El jefe Gabinete, Michael Gove, advirtió que "el Reino Unido estará fuera del mercado único y fuera de la unión aduanera", por lo que tendrán que estar preparados para los procedimientos aduaneros y los controles de importación que inevitablemente lo seguirán.

"Los productos que llegan al Reino Unido desde la UE se someterán a controles de importación a partir del 1 de enero del próximo año", afirmó Gove.

Sostuvo que eso se hará para mantener las fronteras seguras, para saber "quién entra y con qué frecuencia, qué traen y por qué, para asegurarnos de tratar a todos los socios por igual, mientras comenzamos a negociar nuestros propios acuerdos comerciales con países de todo el mundo para cobrar los derechos de aduana, IVA e impuestos especiales correctos", argumentó.

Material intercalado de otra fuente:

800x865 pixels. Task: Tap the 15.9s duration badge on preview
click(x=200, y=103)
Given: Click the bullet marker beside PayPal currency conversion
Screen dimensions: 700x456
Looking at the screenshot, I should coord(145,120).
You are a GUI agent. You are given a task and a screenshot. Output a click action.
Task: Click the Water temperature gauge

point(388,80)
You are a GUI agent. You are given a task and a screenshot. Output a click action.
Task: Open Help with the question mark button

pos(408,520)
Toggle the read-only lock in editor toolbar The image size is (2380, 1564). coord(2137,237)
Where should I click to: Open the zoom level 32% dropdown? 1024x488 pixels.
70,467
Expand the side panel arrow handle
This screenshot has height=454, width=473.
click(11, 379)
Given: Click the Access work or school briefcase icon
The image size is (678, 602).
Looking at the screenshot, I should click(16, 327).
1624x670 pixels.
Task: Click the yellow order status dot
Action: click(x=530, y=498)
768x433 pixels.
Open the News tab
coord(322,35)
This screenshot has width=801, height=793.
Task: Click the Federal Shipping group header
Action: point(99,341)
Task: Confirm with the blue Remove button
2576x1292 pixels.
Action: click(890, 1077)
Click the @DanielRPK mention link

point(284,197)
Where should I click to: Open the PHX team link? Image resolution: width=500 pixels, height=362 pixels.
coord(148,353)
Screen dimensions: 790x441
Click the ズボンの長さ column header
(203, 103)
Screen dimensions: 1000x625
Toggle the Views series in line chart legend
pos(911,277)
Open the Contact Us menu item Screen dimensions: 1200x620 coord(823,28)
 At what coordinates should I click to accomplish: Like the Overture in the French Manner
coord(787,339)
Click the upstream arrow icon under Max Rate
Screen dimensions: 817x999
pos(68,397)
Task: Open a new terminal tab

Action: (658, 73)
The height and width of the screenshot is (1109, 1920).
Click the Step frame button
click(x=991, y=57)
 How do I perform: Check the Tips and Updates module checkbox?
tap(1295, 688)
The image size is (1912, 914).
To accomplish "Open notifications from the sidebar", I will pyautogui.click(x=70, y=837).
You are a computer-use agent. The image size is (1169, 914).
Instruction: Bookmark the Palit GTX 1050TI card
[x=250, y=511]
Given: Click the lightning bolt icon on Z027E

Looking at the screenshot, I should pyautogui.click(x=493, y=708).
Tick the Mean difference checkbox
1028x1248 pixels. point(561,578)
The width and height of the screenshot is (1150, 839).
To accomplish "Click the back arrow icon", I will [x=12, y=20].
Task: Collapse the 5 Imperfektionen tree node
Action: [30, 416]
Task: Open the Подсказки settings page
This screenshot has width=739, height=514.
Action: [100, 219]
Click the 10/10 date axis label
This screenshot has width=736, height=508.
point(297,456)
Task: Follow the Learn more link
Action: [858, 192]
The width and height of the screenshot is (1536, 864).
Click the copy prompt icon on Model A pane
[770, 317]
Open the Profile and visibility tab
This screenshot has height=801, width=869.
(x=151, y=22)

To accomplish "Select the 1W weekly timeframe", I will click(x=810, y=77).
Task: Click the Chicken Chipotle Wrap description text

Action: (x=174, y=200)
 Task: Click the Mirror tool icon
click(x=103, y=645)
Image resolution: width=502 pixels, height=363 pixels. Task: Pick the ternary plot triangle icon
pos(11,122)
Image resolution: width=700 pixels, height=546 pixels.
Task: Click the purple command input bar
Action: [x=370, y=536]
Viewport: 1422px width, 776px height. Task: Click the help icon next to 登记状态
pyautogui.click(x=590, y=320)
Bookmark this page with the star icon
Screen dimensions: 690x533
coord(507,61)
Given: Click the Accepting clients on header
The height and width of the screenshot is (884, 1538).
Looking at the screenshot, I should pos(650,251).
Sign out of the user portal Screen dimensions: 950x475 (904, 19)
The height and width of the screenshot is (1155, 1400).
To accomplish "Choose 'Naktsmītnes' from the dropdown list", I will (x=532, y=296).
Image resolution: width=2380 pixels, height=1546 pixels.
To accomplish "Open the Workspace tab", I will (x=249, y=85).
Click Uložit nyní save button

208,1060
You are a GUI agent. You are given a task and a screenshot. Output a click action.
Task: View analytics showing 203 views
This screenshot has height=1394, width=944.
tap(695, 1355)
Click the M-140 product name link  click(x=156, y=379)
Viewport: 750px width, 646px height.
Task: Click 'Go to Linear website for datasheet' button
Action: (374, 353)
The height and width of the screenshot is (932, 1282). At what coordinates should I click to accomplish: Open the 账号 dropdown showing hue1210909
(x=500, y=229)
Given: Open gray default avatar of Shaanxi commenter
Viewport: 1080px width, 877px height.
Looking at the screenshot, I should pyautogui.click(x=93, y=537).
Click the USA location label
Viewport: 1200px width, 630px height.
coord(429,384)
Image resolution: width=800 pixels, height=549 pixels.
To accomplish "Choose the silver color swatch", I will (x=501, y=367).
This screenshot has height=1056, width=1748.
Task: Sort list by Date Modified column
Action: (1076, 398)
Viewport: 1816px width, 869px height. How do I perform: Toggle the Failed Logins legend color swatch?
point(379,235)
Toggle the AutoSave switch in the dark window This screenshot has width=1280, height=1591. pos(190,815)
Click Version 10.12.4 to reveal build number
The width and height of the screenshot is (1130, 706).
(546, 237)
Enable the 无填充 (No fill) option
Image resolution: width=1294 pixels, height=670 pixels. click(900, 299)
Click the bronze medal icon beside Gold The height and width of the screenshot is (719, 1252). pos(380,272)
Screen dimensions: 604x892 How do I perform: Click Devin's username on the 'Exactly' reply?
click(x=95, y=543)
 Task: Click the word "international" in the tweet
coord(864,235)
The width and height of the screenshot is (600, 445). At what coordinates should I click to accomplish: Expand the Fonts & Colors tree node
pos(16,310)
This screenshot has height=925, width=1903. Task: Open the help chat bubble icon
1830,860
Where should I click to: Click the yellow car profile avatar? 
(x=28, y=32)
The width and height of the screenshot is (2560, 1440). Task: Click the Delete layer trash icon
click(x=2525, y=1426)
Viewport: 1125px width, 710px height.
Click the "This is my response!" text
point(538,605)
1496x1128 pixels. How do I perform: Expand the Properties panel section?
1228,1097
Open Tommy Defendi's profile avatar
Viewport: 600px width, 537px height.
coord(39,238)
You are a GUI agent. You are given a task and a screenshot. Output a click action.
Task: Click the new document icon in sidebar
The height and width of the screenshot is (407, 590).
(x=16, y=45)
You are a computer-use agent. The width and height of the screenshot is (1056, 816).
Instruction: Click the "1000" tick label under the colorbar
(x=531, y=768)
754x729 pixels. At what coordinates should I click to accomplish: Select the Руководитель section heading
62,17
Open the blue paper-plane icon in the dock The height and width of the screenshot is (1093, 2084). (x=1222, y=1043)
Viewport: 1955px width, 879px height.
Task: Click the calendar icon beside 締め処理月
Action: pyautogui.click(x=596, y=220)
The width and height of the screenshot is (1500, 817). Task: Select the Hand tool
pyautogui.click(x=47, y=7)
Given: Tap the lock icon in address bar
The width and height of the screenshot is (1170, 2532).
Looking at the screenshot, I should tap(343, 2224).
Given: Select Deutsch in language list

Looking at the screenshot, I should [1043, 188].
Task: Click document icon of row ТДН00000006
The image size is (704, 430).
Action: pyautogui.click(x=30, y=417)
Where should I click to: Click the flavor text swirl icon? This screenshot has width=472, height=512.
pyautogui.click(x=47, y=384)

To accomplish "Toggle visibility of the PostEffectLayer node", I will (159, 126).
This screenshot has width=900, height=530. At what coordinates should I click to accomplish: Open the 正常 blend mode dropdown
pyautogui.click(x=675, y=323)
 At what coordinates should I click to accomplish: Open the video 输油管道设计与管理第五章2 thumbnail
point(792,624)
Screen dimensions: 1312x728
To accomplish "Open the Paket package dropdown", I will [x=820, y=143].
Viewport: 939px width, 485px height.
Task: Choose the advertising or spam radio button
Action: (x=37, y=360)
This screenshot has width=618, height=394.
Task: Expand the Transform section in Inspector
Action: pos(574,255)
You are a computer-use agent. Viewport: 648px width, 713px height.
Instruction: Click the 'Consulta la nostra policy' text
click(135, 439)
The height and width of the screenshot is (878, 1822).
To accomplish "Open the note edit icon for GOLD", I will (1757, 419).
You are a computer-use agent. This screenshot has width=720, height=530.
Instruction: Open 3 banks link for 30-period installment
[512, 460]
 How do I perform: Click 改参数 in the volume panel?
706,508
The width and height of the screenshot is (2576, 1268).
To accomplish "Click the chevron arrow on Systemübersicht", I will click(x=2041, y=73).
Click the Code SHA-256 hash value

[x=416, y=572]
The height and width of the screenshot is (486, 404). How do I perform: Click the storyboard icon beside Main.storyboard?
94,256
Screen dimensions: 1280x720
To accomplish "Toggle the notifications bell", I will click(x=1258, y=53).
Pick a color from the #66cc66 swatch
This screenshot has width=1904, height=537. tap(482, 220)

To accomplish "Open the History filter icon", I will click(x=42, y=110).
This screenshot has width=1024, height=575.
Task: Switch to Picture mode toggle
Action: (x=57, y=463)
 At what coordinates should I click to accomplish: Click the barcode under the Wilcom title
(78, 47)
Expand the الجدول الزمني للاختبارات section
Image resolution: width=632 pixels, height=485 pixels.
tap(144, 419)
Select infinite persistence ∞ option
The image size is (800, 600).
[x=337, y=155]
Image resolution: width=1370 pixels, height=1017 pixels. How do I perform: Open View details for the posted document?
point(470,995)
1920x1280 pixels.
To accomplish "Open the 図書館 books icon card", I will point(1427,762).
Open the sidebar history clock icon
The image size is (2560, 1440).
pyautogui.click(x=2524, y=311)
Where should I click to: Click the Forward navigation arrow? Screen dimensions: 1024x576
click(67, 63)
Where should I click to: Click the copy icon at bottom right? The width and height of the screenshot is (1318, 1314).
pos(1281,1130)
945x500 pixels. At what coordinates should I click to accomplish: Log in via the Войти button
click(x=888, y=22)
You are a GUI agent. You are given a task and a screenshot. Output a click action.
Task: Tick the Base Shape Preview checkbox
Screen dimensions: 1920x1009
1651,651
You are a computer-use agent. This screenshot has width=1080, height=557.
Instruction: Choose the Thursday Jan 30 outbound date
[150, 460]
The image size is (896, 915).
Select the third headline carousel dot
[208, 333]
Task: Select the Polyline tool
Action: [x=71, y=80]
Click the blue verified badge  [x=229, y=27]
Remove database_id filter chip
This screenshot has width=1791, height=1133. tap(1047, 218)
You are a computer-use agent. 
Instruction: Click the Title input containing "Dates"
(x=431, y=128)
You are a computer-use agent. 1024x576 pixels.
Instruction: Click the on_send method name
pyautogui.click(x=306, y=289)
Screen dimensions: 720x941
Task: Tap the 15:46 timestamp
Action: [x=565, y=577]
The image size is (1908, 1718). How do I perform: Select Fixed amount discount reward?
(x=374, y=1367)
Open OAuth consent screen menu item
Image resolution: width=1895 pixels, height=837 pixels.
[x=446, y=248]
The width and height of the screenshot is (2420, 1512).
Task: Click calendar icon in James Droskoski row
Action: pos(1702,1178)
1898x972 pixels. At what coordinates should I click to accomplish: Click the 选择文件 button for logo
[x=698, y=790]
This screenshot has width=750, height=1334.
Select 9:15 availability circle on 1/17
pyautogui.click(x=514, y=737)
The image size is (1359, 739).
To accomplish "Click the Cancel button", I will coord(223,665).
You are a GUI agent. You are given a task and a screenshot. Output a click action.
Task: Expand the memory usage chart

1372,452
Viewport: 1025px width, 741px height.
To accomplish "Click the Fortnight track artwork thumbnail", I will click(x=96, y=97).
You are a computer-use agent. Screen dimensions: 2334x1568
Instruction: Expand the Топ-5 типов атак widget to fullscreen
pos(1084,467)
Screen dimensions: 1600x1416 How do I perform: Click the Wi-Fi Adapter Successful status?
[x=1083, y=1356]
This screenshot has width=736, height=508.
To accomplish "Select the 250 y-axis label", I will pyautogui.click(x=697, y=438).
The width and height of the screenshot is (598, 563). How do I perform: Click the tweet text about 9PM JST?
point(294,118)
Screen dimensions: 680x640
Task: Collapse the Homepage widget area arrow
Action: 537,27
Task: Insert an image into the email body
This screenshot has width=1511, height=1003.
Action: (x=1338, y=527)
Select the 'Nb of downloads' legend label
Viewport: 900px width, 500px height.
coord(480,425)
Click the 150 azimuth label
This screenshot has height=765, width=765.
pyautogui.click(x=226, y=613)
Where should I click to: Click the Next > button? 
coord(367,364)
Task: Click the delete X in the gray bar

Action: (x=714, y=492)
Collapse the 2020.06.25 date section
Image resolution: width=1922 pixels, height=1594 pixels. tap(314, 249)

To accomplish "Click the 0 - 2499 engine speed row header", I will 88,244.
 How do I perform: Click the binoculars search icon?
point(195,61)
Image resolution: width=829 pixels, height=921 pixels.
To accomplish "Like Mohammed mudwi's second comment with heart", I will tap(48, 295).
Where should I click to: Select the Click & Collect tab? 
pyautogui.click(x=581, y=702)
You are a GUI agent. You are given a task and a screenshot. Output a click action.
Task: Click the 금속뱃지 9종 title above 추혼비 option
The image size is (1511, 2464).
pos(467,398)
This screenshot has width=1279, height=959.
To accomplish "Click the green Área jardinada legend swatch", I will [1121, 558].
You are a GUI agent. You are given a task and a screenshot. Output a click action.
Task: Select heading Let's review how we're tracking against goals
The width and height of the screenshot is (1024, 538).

Justificó la medida debido a que la Unión Europea (UE), les dijo que les hará cumplir los controles de los productos que ingresan a la zona del euro y por eso el gobierno británico aplicará también sus propias reglas para la mercadería que ingrese a su territorio.

Se entiende que las empresas tendrán que solicitar un número de registro especial para poder comerciar, y se espera que muchas necesiten contratar a agentes de aduanas para que se encarguen de los trámites potencialmente complejos. Se teme además que los cambios puedan significar nuevos costos y demoras para las empresas, e incluso "interrupciones importantes" en el suministro de frutas y verduras a corto plazo.

Andrew Opie, director de alimentos del British Retail Consortium (BRC), que nuclea a los comercios minoristas, dijo al programa Today de la BBC que los precios más altos y estantes vacíos en los supermercados serán las consecuencias inevitables, si el gobierno no agiliza sus preparativos del Brexit.